That's why Google & others are buying SHARES in the company, not actually participating in the lending. The company's shareholders will benefit from the fees and lending spreads, plus they can cash out on the hype of another "internet IPO", especially one with a social networking slant.

Can you make money by lending out money through the site? Maybe, but it's going to be difficult and you will occasionally see defaults and loan losses. If there's a sharp economic downturn or something shakes up the consumer space (e.g. change in government payments, cut in food stamps, or even rising taxes) I bet you'll start seeing defaults all over the place. The kinds of people who will be using Lending Club for loans are living marginally, paycheck to paycheck, with little or no assets.

That's why they're coming to the site for *unsecured* loans. You could still make money lending through the site, but you'd better be willing to spend tons of time doing background research, and running analytical models to forecast things like loan losses.


----------



## james4beach (Nov 15, 2012)

Here's another observation. When I search around for Lending Club reviews, many of the resulting web pages turn out to include a referral link to Lending Club (which earns them money).

This means that many of the people pitching Lending Club have a conflict of interest; they will benefit directly by making Lending Club sound good and attracting new people to it. Can you really find impartial information on people's actual experiences, their actual rates of return over time, loan losses, amount of time & effort they are spending screening borrowers?

I've read various reviews of this now (almost all of them having the salesman-like problem above) and it's pretty hard to find someone describe their annualized rate of return over a long enough time (2+ yrs). This is all that matters in the end... what ANNUAL rate of return are you achieving? As other discussions on this board have illustrated, it can actually be pretty hard to calculate this important metric. As a result, I'm pretty sure most participants don't even know their rate of return.

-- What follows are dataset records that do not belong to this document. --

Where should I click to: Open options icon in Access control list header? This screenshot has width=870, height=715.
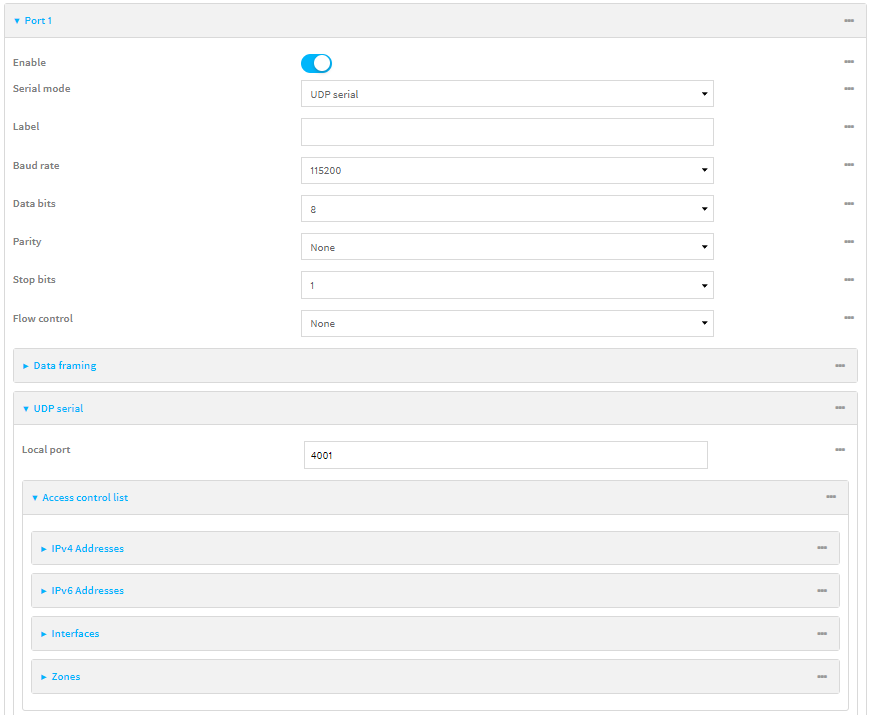click(831, 497)
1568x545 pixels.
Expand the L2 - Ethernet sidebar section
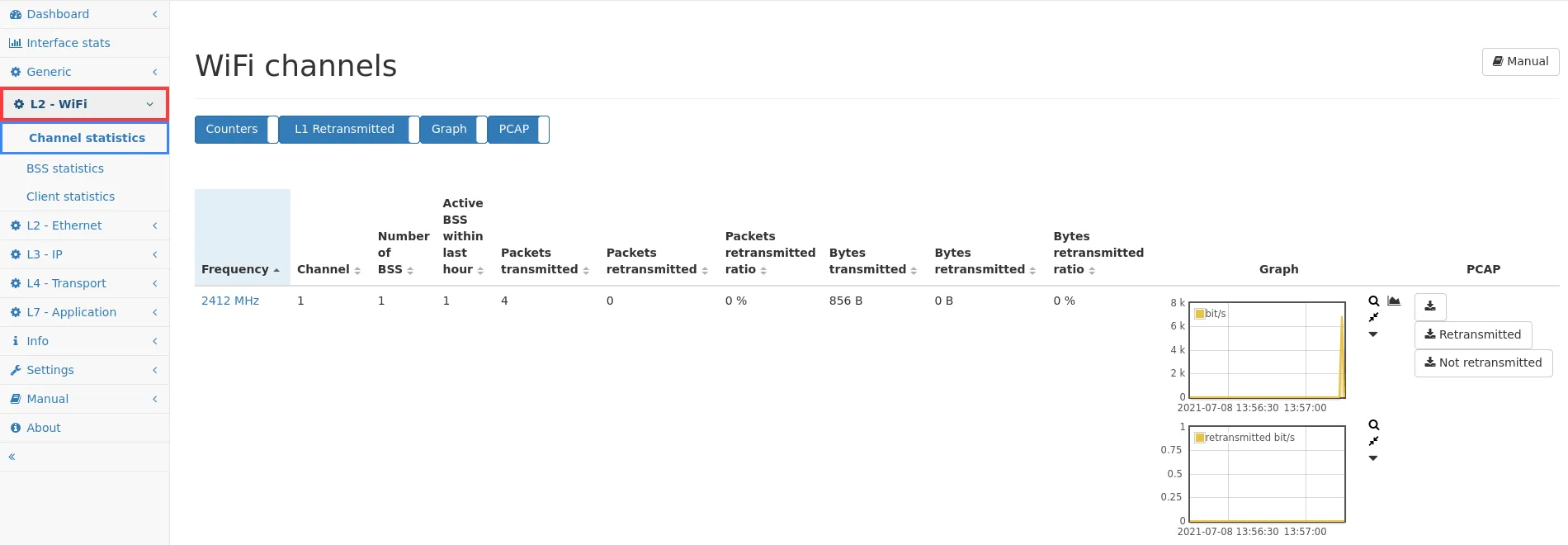coord(64,225)
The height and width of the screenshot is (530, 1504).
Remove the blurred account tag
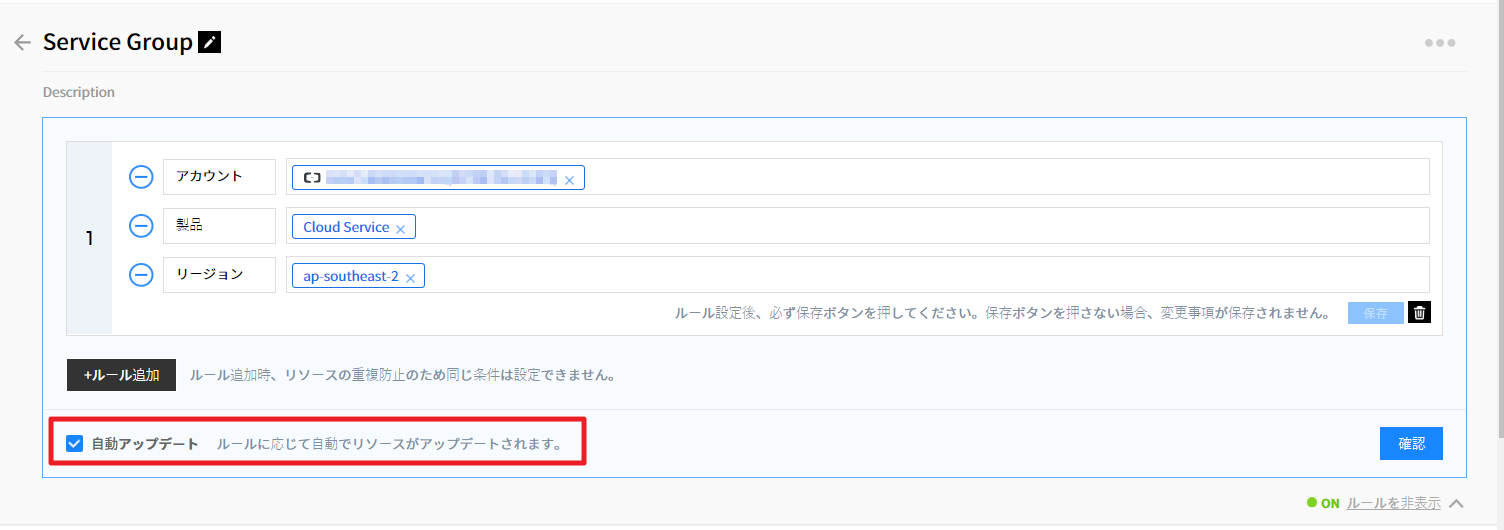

I've seen numbers from Zopa users (very similar thing in the UK) saying 5% to 6% annualized return after fees & losses. And a couple Lending Club experiences that look like 3% to 6%. Same ballpark. Again we're talking about prolonged use here, because that's what you care about if you're serious about investing with this.

If annualized returns are truly only 6% at best, that really is pretty crappy. Compared to junk bond ETFs, which give you a similar thrill of lending to unworthy borrowers, the web sites like LC require much more manual work and monitoring (time = $$), less liquidity, and the added financial uncertainty of the middle man who himself could implode and lose your money -- the float you're providing -- disappear in their own bankruptcy. That's added risk on top of the personal loan.

I don't see why you should bother with Lending Club.


----------



## Nemo2 (Mar 1, 2012)

Wouldn't touch it with either a ten foot Pole or an eight foot Hungarian.


----------